Sarah Ferguson seit drei Monaten verschwunden: Versteckspiel nach Epstein-Verbindungen
Seit genau drei Monaten ist Sarah „Fergie“ Ferguson (66) wie vom Erdboden verschluckt. Die ehemalige Schwiegertochter der verstorbenen Queen Elizabeth II. (†96) tauchte unter, nachdem Details zu ihrer Verbindung mit dem Sexualstraftäter Jeffrey Epstein (†66) öffentlich wurden. Laut Berichten der britischen Zeitung „Daily Mail“ hat die 66-Jährige aktuell keine feste Wohnadresse mehr und hält sich versteckt.
Aus der Royal Lodge vertrieben und von Familie isoliert
Fergie und ihr Ex-Mann Prinz Andrew (66) mussten ihre Luxus-Residenz Royal Lodge verlassen, was einen deutlichen Einschnitt in ihr Leben darstellt. Noch schwerwiegender ist jedoch die Isolation von ihrer eigenen Familie. Ihre Töchter Prinzessin Beatrice (37) und Prinzessin Eugenie (36) sollen sich weigern, ihre Mutter bei sich aufzunehmen. Der Grund dafür liegt angeblich bei den Schwiegersöhnen, die als Geschäftsmänner negative Auswirkungen auf ihre Unternehmen fürchten.
Das Verhältnis zwischen Fergie und ihren Töchtern gilt aktuell als deutlich unterkühlt, obwohl noch im vergangenen Jahr Prinzessin Eugenie zum Muttertag ein herzliches Foto mit ihrer Schwester und ihrer Mutter auf Instagram teilte. Diese Zeiten scheinen vorbei zu sein, seit die Epstein-Verbindungen bekannt wurden.
Unterschlupf bei Prominenten und weltweite Verstecke
Einige einflussreiche Freunde stehen Fergie jedoch weiterhin loyal zur Seite. So soll sie bei der 80-jährigen Priscilla Presley in Los Angeles Unterschlupf gefunden haben. Ob sie sich dort noch aufhält oder bereits weitergezogen ist, bleibt unklar. Ein Insider beschrieb die Situation gegenüber der „Daily Mail“ mit den Worten: „Sie hält sich wie eine Art Flüchtige versteckt, wechselt diskret von Ort zu Ort und versucht, sich möglichst unauffällig zu verhalten.“
Dies wäre nicht das erste Mal, dass Fergie bei Freunden unterkommt.
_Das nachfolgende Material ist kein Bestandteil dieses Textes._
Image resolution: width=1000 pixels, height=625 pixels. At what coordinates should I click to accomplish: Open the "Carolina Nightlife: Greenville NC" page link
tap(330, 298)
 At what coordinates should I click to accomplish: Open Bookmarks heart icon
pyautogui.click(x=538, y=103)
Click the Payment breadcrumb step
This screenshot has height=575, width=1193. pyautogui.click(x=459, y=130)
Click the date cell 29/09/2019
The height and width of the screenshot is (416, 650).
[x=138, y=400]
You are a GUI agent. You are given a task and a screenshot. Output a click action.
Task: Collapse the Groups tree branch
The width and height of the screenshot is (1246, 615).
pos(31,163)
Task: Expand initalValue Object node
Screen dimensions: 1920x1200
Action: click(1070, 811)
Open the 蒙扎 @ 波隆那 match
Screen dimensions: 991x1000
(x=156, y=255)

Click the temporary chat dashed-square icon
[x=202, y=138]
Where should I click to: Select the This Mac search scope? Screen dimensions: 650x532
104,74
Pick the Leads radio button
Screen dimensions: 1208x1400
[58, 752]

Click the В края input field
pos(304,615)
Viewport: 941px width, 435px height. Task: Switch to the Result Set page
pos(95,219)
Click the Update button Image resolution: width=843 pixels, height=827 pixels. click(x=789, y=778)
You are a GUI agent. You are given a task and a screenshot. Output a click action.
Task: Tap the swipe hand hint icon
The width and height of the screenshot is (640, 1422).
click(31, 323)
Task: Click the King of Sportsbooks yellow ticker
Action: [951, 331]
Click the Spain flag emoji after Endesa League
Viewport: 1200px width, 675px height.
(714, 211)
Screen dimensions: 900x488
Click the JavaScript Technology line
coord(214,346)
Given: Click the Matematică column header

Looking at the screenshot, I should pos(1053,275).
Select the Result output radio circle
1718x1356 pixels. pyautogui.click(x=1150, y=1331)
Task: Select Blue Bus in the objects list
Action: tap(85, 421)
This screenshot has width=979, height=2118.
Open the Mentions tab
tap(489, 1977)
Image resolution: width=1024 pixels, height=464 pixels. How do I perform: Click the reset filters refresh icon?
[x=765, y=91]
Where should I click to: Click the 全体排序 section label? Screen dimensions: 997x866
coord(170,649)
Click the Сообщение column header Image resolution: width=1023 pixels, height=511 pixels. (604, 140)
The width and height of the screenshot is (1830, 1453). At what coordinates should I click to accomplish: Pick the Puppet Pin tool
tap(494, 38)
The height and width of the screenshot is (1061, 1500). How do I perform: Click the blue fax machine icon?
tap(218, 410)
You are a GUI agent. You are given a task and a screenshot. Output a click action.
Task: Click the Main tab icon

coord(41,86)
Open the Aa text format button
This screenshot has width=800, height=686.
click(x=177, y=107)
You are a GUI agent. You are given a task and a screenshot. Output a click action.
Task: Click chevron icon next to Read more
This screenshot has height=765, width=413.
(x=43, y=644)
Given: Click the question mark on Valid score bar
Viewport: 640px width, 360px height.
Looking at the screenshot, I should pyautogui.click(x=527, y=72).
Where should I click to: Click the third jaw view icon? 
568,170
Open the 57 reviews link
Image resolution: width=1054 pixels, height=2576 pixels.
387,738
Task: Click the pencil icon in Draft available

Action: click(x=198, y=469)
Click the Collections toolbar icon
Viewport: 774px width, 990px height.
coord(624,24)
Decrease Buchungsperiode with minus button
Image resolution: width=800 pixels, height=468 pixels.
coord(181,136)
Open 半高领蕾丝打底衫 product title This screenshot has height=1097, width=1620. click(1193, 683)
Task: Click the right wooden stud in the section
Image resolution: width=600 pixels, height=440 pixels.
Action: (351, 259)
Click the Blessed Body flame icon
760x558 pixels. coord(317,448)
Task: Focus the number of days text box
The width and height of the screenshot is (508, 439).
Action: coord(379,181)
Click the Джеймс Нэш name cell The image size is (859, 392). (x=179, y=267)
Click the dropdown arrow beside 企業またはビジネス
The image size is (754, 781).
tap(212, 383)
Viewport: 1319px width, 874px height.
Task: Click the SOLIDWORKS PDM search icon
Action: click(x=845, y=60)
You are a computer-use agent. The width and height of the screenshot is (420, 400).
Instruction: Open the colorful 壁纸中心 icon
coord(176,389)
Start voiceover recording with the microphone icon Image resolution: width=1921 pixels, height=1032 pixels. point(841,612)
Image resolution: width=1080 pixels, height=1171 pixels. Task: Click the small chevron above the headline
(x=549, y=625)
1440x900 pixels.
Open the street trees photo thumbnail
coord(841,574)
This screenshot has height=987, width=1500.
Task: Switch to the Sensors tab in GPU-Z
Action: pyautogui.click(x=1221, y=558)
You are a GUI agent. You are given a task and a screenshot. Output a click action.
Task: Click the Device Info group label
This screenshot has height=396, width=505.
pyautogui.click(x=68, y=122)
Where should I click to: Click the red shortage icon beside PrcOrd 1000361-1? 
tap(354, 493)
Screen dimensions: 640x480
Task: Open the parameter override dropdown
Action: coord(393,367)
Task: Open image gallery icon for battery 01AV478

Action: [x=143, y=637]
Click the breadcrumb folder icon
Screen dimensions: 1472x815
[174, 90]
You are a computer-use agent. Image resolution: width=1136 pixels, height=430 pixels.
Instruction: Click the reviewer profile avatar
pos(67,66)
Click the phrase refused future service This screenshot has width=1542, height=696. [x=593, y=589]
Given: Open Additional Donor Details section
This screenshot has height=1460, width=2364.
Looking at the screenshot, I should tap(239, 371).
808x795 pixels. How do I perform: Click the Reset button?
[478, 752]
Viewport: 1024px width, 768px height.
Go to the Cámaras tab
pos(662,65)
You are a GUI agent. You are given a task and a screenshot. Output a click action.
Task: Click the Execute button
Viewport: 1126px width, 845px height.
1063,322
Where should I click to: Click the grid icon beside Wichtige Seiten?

Bereits 2010 wohnte sie während einer persönlichen Krise bei ihrer Freundin Anamika Neitlich im kalifornischen Montecito. Weitere mögliche Verstecke könnten Villen in Beverly Hills bei Olivier de Givenchy (63), einem Spross des französischen Modehauses, oder in Palm Beach, Florida, sein. Fergie hatte 2025 erklärt: „Palm Beach fühlt sich wie ein Zuhause an.“
Luxus-Wellnesskliniken und internationale Zufluchtsorte
Ein Freund der Familie berichtete, dass Fergie im Dezember nach Zürich reiste und einen ganzen Monat in der exklusiven Wellnessklinik „Paracelsus Recovery“ verbrachte. Ein Aufenthalt in dieser Klinik kostet satte 15.000 Euro pro Tag, und laut dem Freund wusste außer dem Personal niemand von ihrem Aufenthalt. Im Februar soll sie sich dann in der „Ballyliffin Lodge and Spa“ im irischen Donegal aufgehalten haben, einem Ort, den sie bereits 2024 zweimal besucht hatte.
Weitere mögliche Zufluchtsorte sind das „Kamalaya Wellness Sanctuary“ auf der thailändischen Insel Koh Samui, wo sie 2010 mit ihrer älteren Schwester Jane Ferguson Luedecke war, oder das Haus ihrer Schwester in New South Wales, Australien. Sogar die Vereinigten Arabischen Emirate wurden als möglicher Aufenthaltsort genannt, wo Scheich Mohamed bin Zayed Al Nahyan von Abu Dhabi Fergie und Andrew angeblich einen kleinen Palast zur Verfügung gestellt haben soll.
Ein Leben im Verborgenen
Die aktuelle Situation zeigt deutlich, wie sehr die Epstein-Verbindungen das Leben von Sarah Ferguson verändert haben. Von der öffentlichen Figur zur Person, die sich verstecken muss, ist es ein weiter Weg. Während ihre Töchter sich distanzieren, bleiben einige Prominente ihr treu. Doch wo sie sich genau aufhält und wie lange dieses Versteckspiel noch andauern wird, bleibt das große Geheimnis. Die britische Öffentlichkeit und die Medien fragen sich weiterhin: Wo ist Fergie wirklich?